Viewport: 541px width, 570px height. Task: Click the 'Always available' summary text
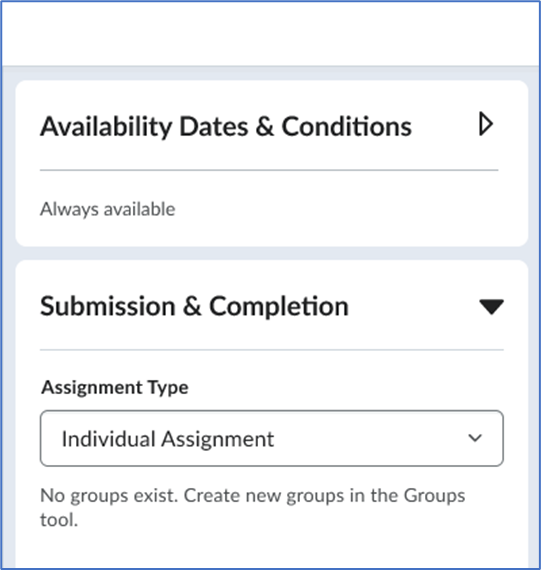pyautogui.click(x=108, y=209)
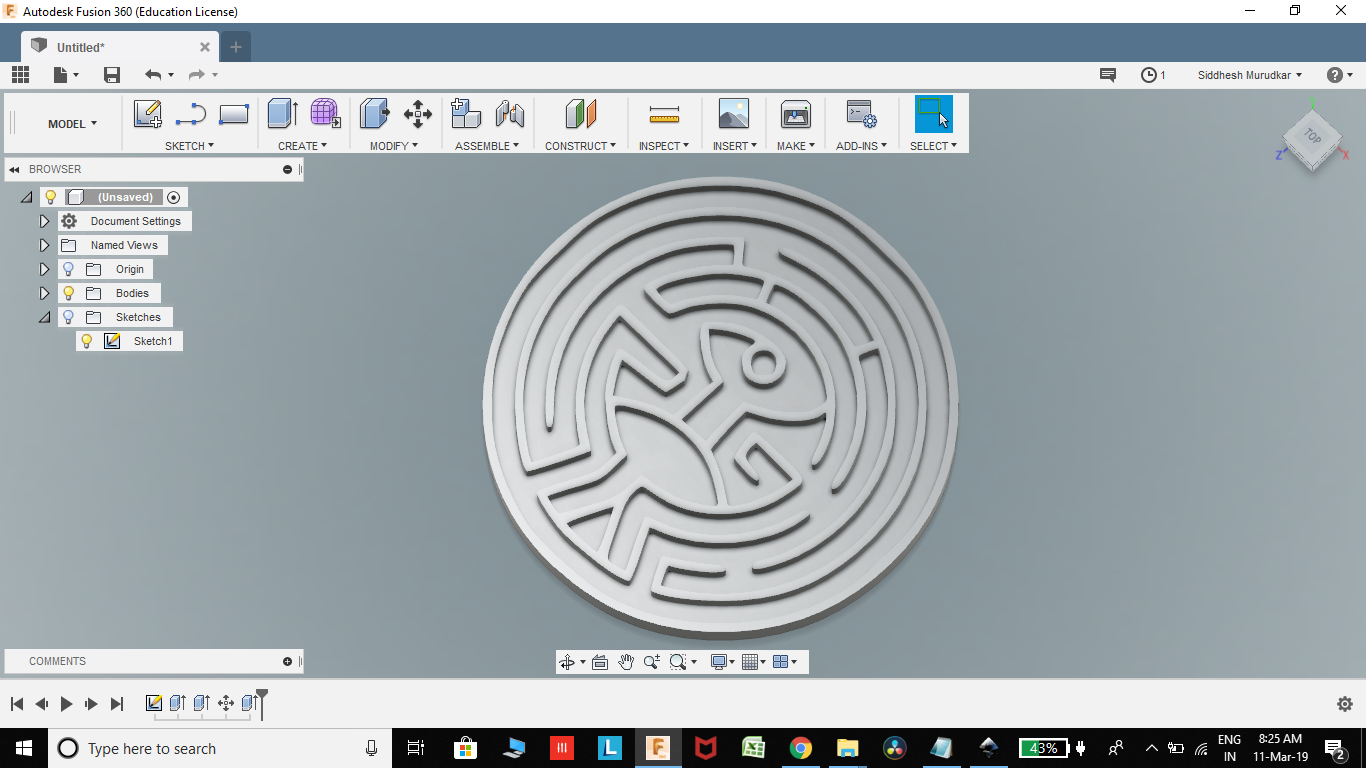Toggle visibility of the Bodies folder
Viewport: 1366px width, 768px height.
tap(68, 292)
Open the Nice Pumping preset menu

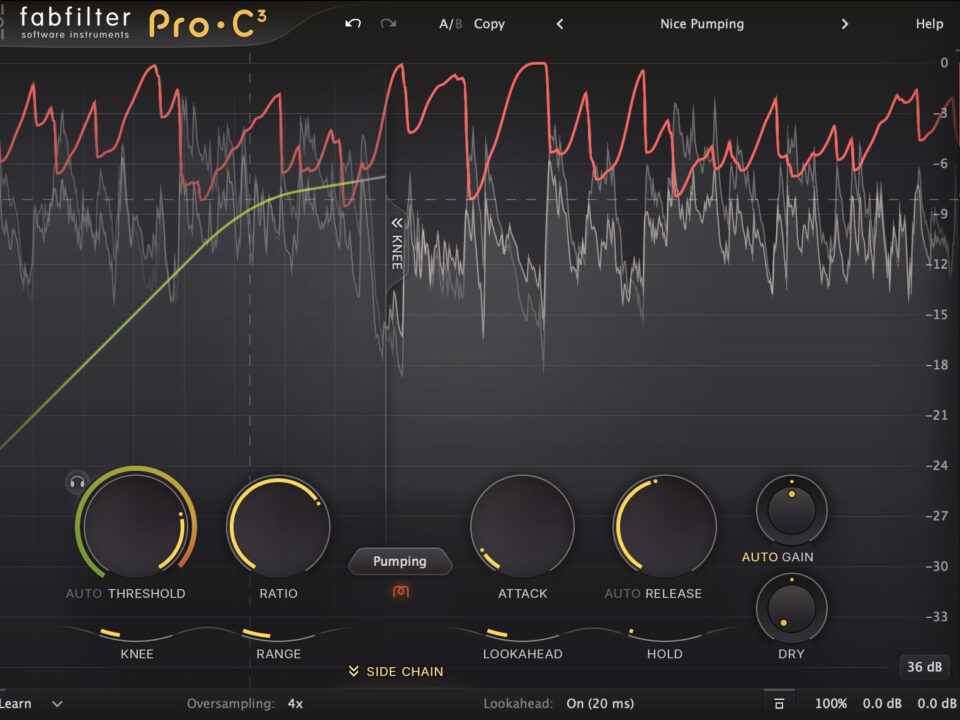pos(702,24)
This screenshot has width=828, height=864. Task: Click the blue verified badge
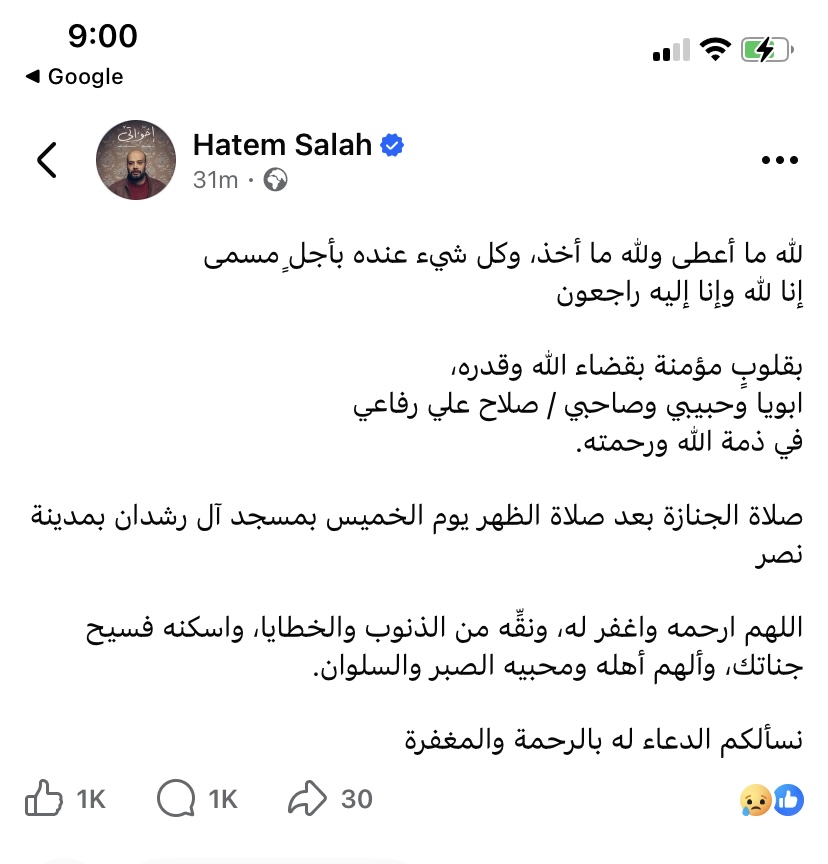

- _Problem requirements_
Repeat every entry above word for word, and include no pictures.

- _Response_
Viewport: 541px width, 570px height. Task: Click the 'Always available' summary text
pyautogui.click(x=108, y=209)
Toggle visibility of the Bodies folder
Viewport: 1366px width, 768px height.
tap(68, 292)
Open the Nice Pumping preset menu

pos(702,24)
This screenshot has width=828, height=864. Task: Click the blue verified badge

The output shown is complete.